Let's Respect the Public With More Information

We need a lot more environmental information to begin to address the lack of public understanding of environmental harms.

This may seem obvious, but it isn’t. At a meeting a few years ago, I was shocked to find the head of a state water agency opposed to an effort to provide the public with more information on sewage overflows. His argument was that he didn’t want to scare the public, and that the public wasn’t sophisticated enough to understand the information.

About our families swimming in sewage, I thought?

Sewage overflows happen much more frequently than they should. In the Clean Water Act of 1972, Congress set a goal for our waters to be fishable and swimmable by 1983. Yet today, fewer than one half of our waters have even been assessed. Of those, only about half meet their designated uses. And for most of those, the designated use is something less than fishable and swimmable.

Take our beaches, for example. In 2007, the NRDC released the results of our annual water quality survey. The results were startling. In 2006, pollution caused a record number of beach closings nationwide. Closing and advisory days topped 25,000 – more than had ever been recorded in the survey’s 17-year history. The public needs to know about this. And yet, agencies are wary of releasing information that would hold them responsible.

In one EPA negotiated undertaking I was involved with, we were discussing the possibility of electronic filing of permit applications, permits, and monitoring data. Many dischargers were first supportive – after all, it would save them time and money. But once they realized that if electronically filed it would be easily accessible, they changed their minds. They knew that publicly available information leads to more awareness, more attention, and more enforcement. They were not sure that was good.

In my opinion, this is backwards. If there is a concern about the reaction, the answer is to provide the public with more, or better, information, not less. We should have more respect for the public.

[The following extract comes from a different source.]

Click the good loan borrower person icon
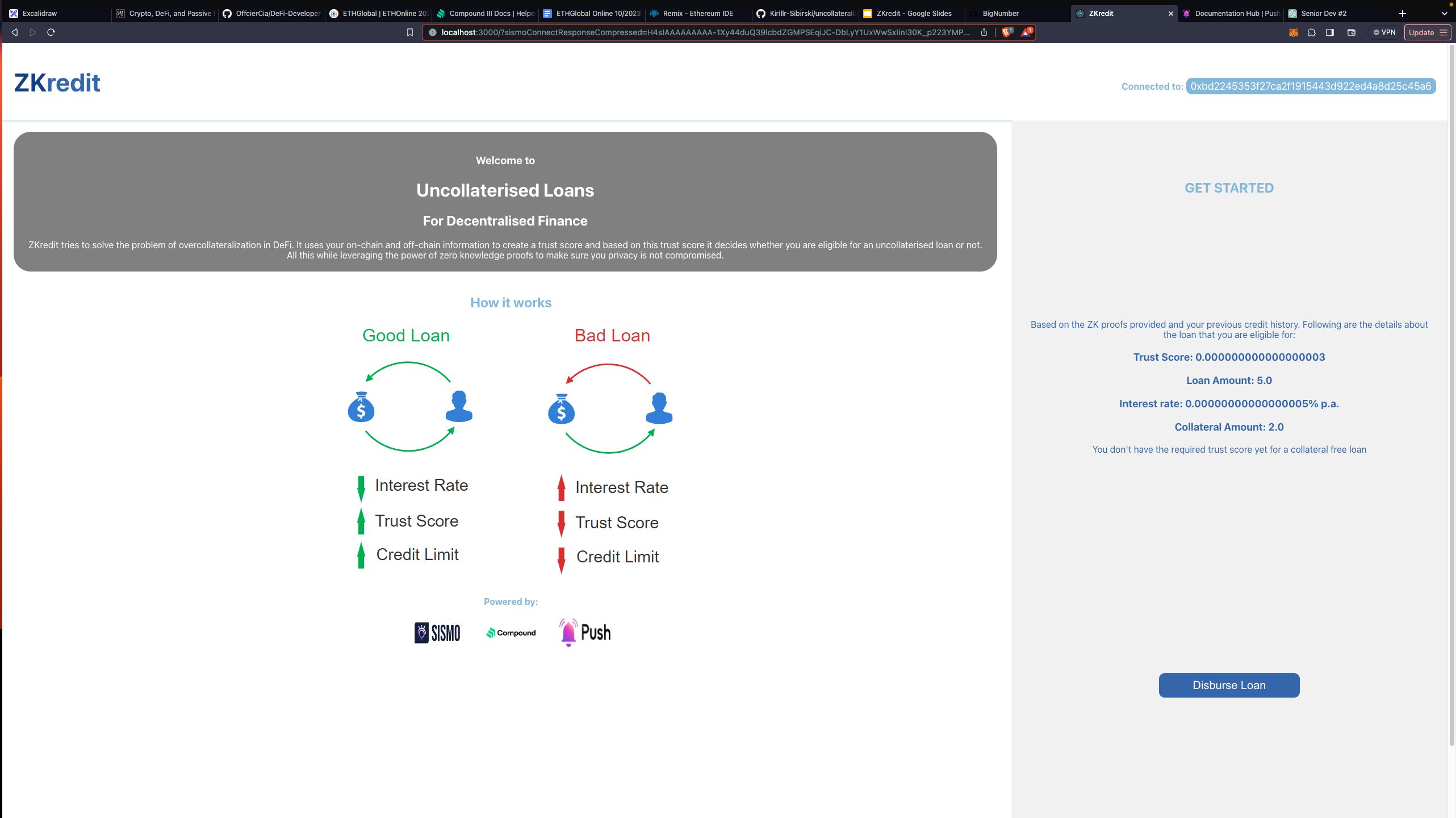click(458, 407)
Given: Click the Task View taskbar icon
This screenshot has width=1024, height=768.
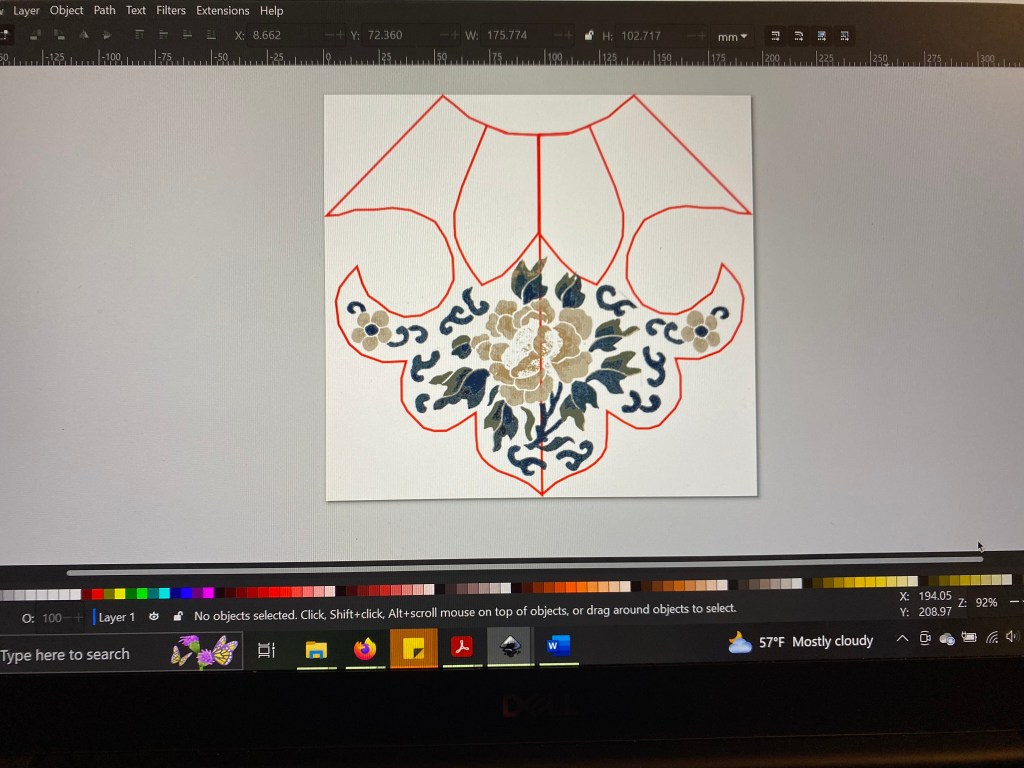Looking at the screenshot, I should pos(266,651).
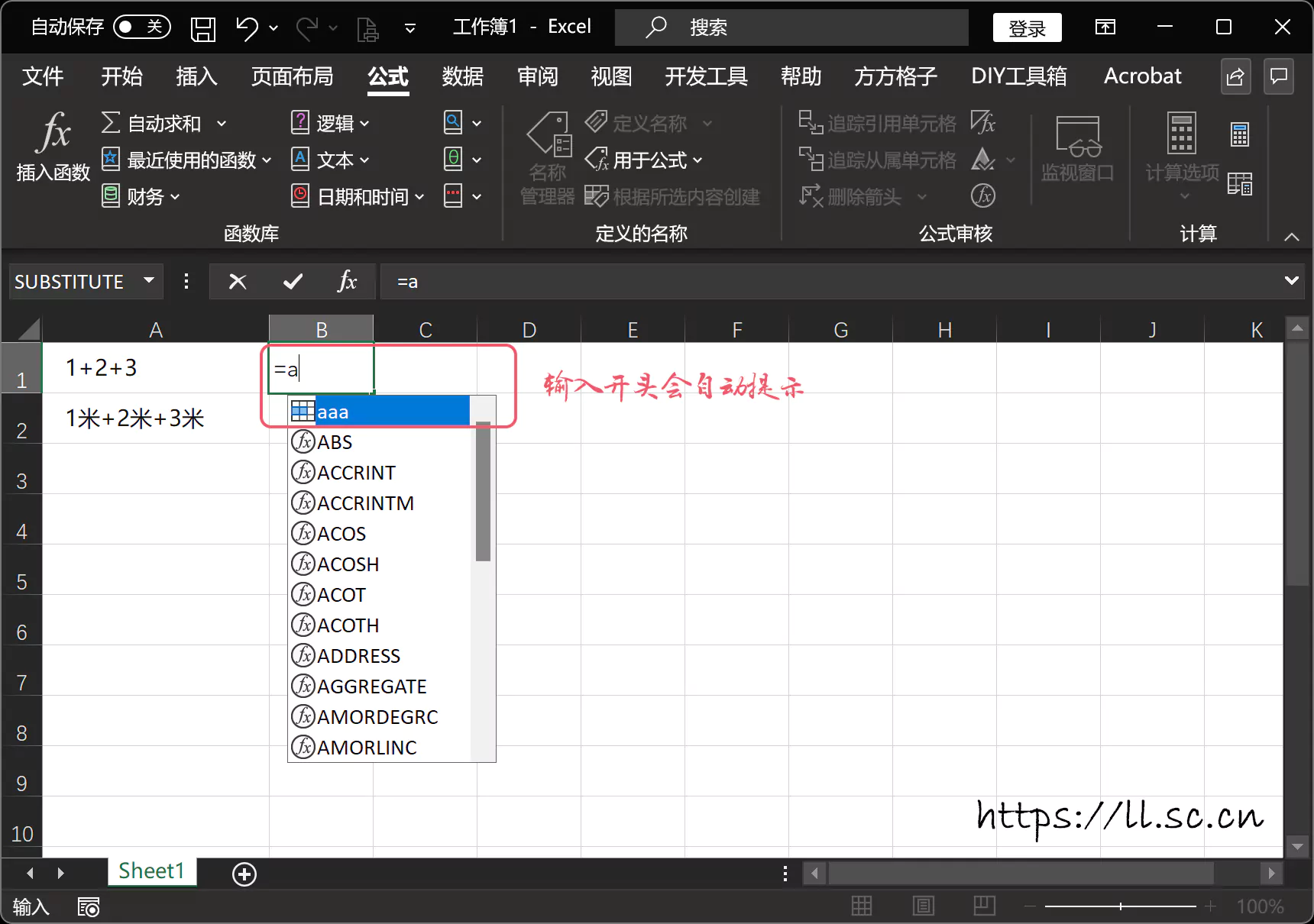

To solve this problem, we need to begin by providing the public with more information – much more information than they currently have. But we also need to provide them with better information. It’s not just about quantity, but quality. The information should be about the full range of effects – health, environmental, cultural – and not just about the associated costs.

And we need to make the information available. The internet is a truly terrific opportunity for this (if you’re reading this blog, I hope you’ll agree). Environmental information should all be up on the web so anyone can find out about the permit (or lack of a permit) for the factory or whatever is down the street from one of their kids’ schools.

This is one of NRDC’s goals. We believe that an informed citizenry is an active citizenry – one more likely to hold the federal government to its promise of providing clean water for our families, and for our kids.